(Records drawn from a dataset)
--------------------------------

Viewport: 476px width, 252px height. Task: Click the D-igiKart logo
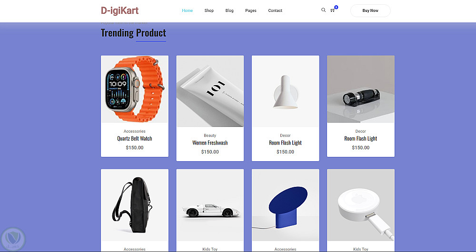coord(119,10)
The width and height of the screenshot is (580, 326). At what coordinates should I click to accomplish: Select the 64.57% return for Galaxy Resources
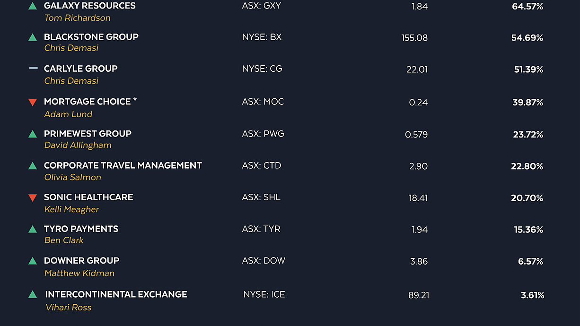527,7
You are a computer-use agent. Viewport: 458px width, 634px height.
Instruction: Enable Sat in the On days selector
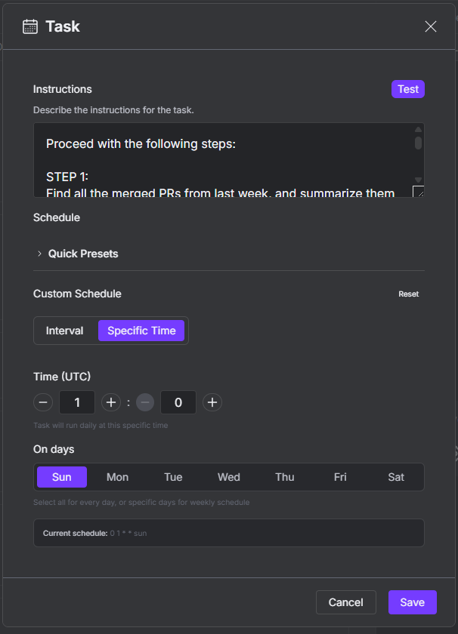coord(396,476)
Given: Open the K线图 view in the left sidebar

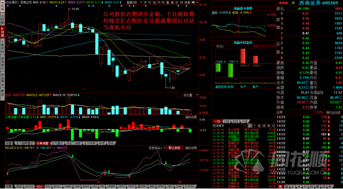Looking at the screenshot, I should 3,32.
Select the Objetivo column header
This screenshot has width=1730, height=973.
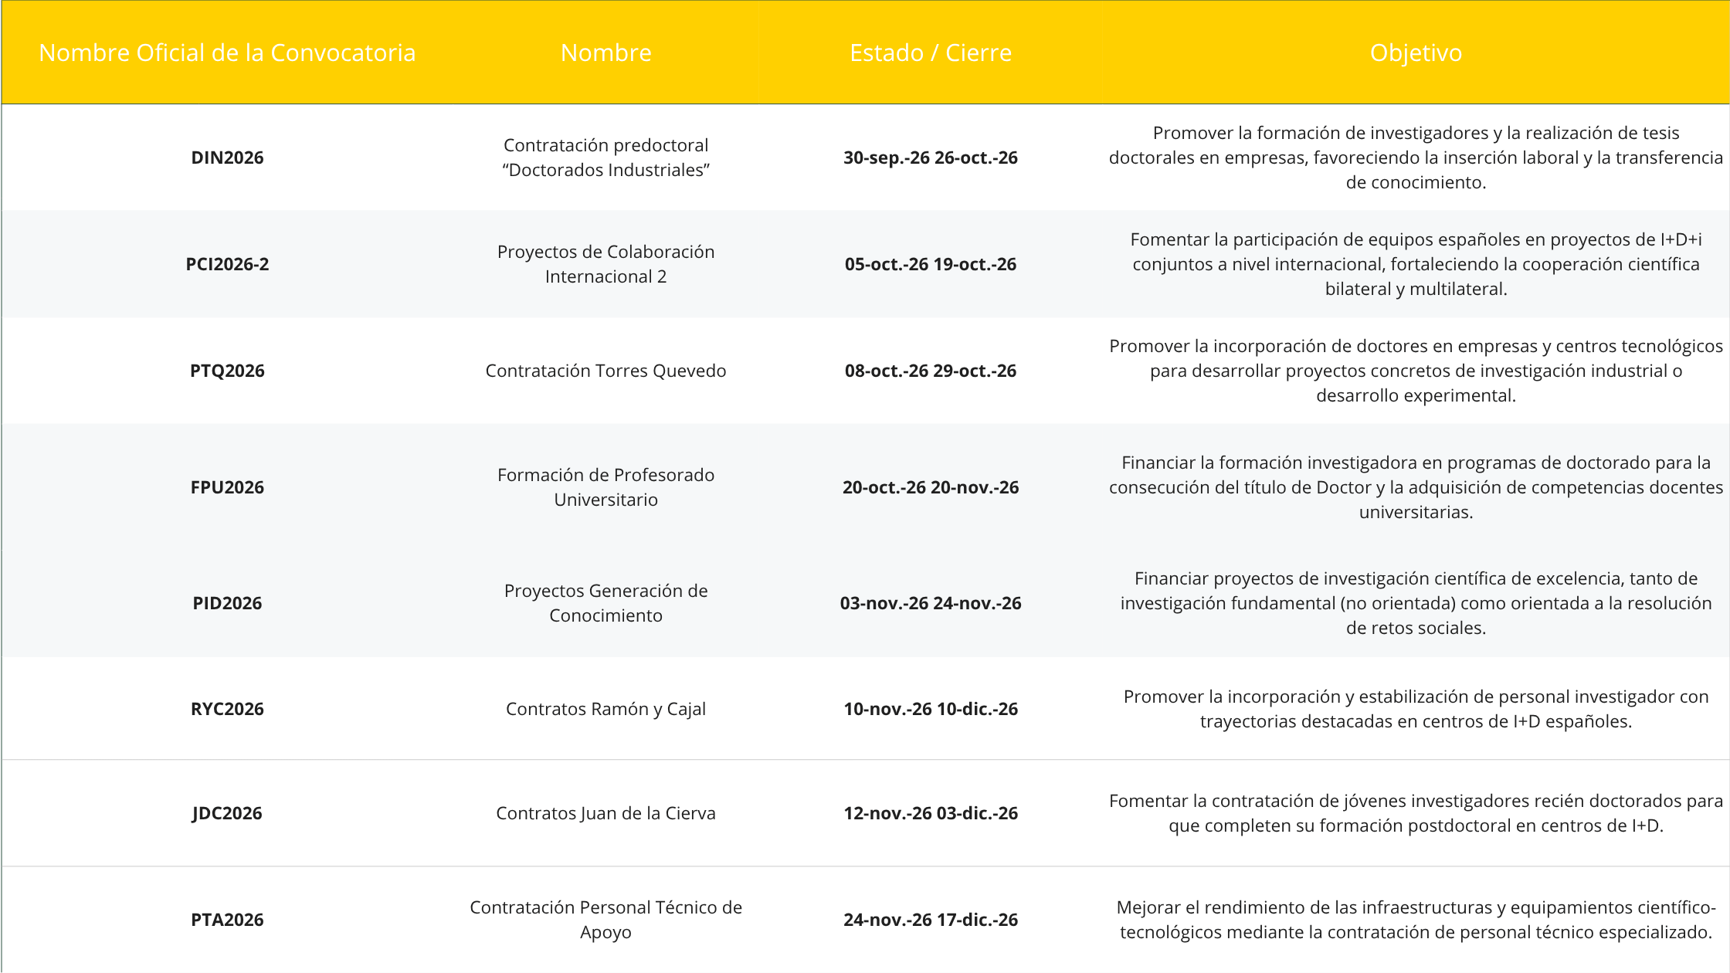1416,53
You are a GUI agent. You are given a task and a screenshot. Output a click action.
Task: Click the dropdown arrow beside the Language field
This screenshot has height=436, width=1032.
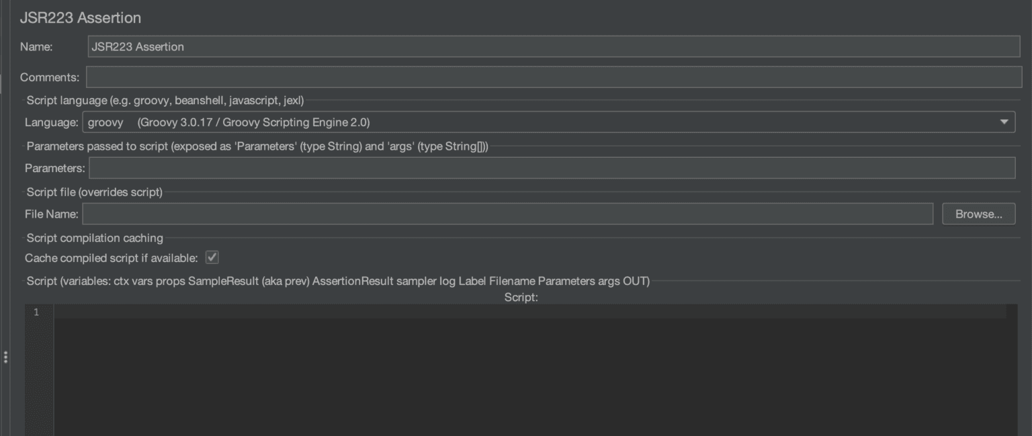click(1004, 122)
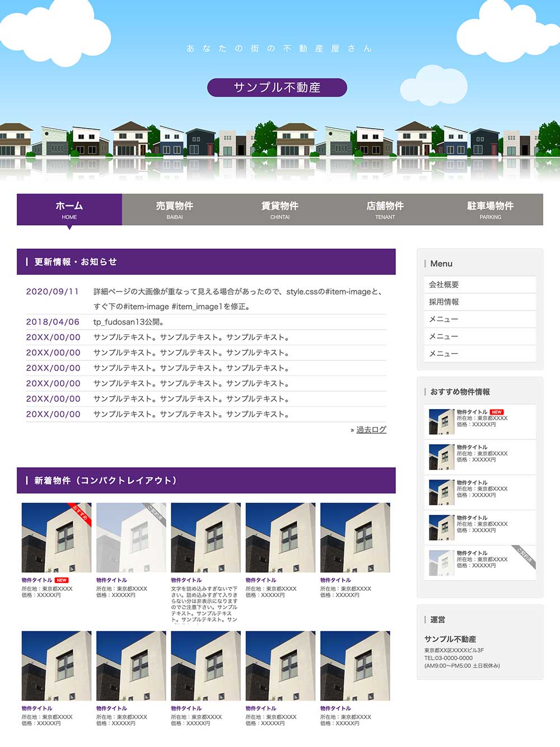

--------------------------------

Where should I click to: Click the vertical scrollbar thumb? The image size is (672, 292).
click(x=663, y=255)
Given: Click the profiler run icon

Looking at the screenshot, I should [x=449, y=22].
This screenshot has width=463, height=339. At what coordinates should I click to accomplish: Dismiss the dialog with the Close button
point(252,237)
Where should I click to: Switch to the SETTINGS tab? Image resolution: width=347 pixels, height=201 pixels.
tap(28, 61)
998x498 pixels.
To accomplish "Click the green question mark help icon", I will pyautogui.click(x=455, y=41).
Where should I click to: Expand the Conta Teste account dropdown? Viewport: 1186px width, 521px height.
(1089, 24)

--------------------------------

* EXERCISE PROMPT: Would you print, exactly as written, every line above from the one holding "Where should I click to: Click" through the one holding "998x498 pixels.", with both included and no other lines?

* EXPECTED ANSWER:
Where should I click to: Click the vertical scrollbar thumb? The image size is (672, 292).
click(x=663, y=255)
Given: Click the profiler run icon

Looking at the screenshot, I should [x=449, y=22].
This screenshot has width=463, height=339. At what coordinates should I click to accomplish: Dismiss the dialog with the Close button
point(252,237)
Where should I click to: Switch to the SETTINGS tab? Image resolution: width=347 pixels, height=201 pixels.
tap(28, 61)
998x498 pixels.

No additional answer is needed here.